Nei giorni di permesso non sono comunque mai conteggiati i giorni festivi e gli eventuali giorni non lavorativi.

Si può inoltre licenziare il lavoratore durante la fruizione del permesso per lutto familiare soltanto nel caso in cui sia stato dato preavviso adeguato come previsto dalla legge.

Contratto badanti conviventi e colf: quali sono gli stipendi minimi?

Quanto si devono pagare colf e badanti? Per il conteggio degli emolumenti dovuti a colf e badanti è necessario andare a riprendere la tabella che riguarda i livelli che abbiamo indicato poco prima.

Gli stipendi per le badanti conviventi sono i seguenti, come previsti dalla legge:

  • per I livelli A: 624,65 euro
  • per i livelli A SUPER: 739,23 euro
  • per i livelli B: 795,01 euro / 567,87 euro per i lavoratori fino a 30 ore settimanali
  • per I livelli B super: 851,80 euro / 596,26 euro per i lavoratori fino a 30 ore settimanali
  • per la categoria C: 908,60 euro / 658.71 per i lavoratori fino a 30 ore settimanali
  • per la categoria C super: 965,38 euro
  • per la categoria D: 1.135,73 euro più 167,94 euro a titolo di indennità
  • per la categoria D SUPER: 1.192,52 euro, più 167,94 a titolo di indennità

Per le colf e le badanti non conviventi abbiamo invece:

  • per I livelli A: 4,54 euro a ora
  • per i livelli A SUPER: 5,36 euro a ora
  • per i livelli B: 5,68 euro per ora
  • per I livelli B super: 6,02 euro per ora
  • per la categoria C: 6,35 euro a ora
  • per la categoria C super: 6,69 a ora
  • per la categoria D: 7,72 euro a ora
  • per la categoria D SUPER: 8,06 euro a ora

Sono inoltre previsti:

  • 967,57 euro per l’assistenza notturna di anziani o bambini autosufficienti
  • 1.110,18 euro per l’assistenza notturna di anziani e bambini non autosufficienti, per le categorie C SUPER
  • 1.371,42 euro per le categorie D e D SUPER che coprano con assistenza durante la notte a soggetti non autosufficienti

Per quanto riguarda l’assistenza notturna per personale non convivente e dunque pagato ad ora abbiamo:

  • C SUPER: 7,20 euro per ora
  • D e D SUPER: 8,68 euro per ora

Sono inoltre da riconoscersi delle indennità minime per vitto e alloggio, stabilite in 5,48 euro e ripartite in Pranzo e colazione (1,91 euro), Cena (1,91 euro) e Alloggio (1,66 euro).

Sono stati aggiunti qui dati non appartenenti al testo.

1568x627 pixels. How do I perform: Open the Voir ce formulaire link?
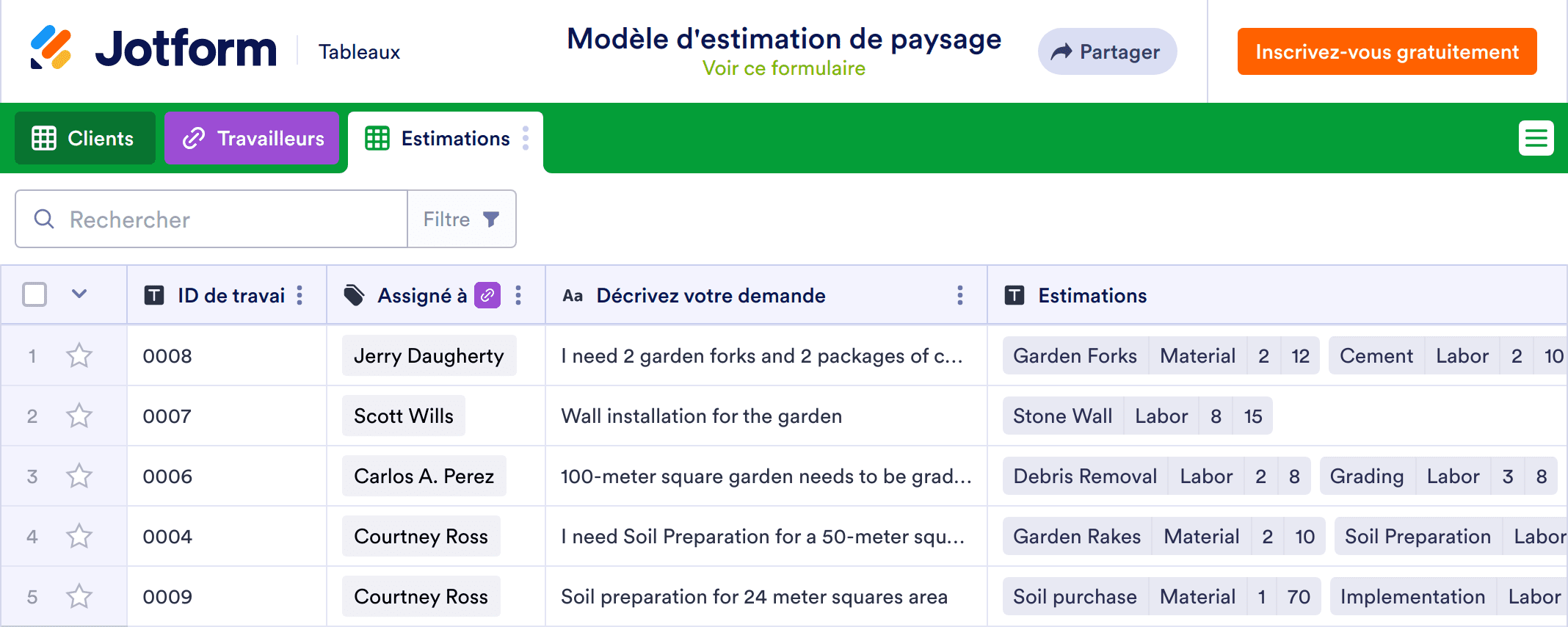(x=783, y=68)
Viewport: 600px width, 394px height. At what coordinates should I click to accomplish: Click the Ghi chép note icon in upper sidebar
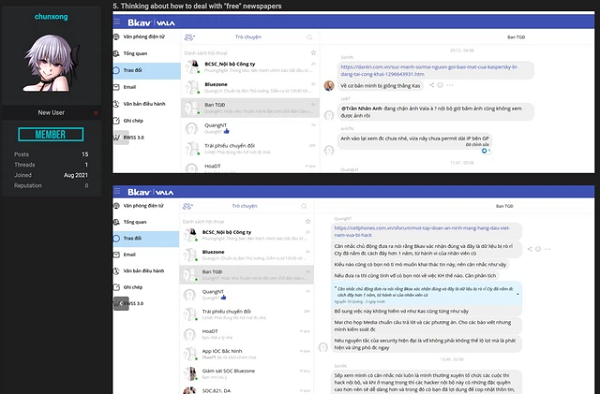point(117,120)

I minimi contributivi che vedete sopra elencati sono considerati netti rispetto ai contributi.

Calcolare l’ora di lavoro vuol dire calcolare la retribuzione oraria effettiva, che deve necessariamente corrispondere al minimo contributivo che è previsto per il livello di appartenenza.

Si deve tenere conto anche del fatto che il CCNL, ultima volta siglato nel 2016, è da aggiornarsi secondo quanto stabilito il 1^ Gennaio ogni anno dalla Commissione Nazionale per l’aggiornamento Retributivo.

Si tratta di un’associazione che prevede la partecipazione delle rappresentanze sindacali che hanno stipulato il CCNL. La commissione si raduna ogni anno entro il 20 dicembre presso il Ministero del Lavoro.

In caso di mancanza di accordo viene riconosciuto ai titolari del contratto di cui abbiamo parlato nella nostra guida un aumento pari all’80% dell’aumento del costo della vita per le famiglie di impiegati e operai che sono rilevate dall’ISTAT il 30 novembre ogni anno, e del 100% per i valori convenzionali relativi al vitto e all’alloggio.

Licenziamento

Non sono richiesti né il giustificato motivo né tantomeno la giusta causa per licenziare una colf o una badanti.

Si può dunque procedere in totale assenza di motivazione o comunque senza che sia necessario comunicare la motivazione che ha portato alla decisione.

È necessario fornire un preavviso di licenziamento, che deve essere calcolato come segue:

  • nel caso di lavoratore oltre le 25 ore settimanali, che lavora da 0 a 5 anni nel luogo di lavoro da dove sta per essere licenziato: 15 giorni di preavviso
  • nel caso d lavoratore oltre le 25 ore di lavoro settimanali, che lavori nel luogo da più di 5 anni, c’è bisogno invece di fornire almeno 30 giorni di preavviso
  • nel caso di lavoratore al di sotto delle 25 ore settimanali, sarà necessario invece dare 8 giorni di preavviso per i primi due anni
  • nel caso in cui invece lavori da oltre due anni, sarà necessario dare 15 giorni di preavviso

Nel caso in cui non venga rispettato il preavviso sarà necessario pagare il lavoratore per il tutto il periodo di preavviso mancato.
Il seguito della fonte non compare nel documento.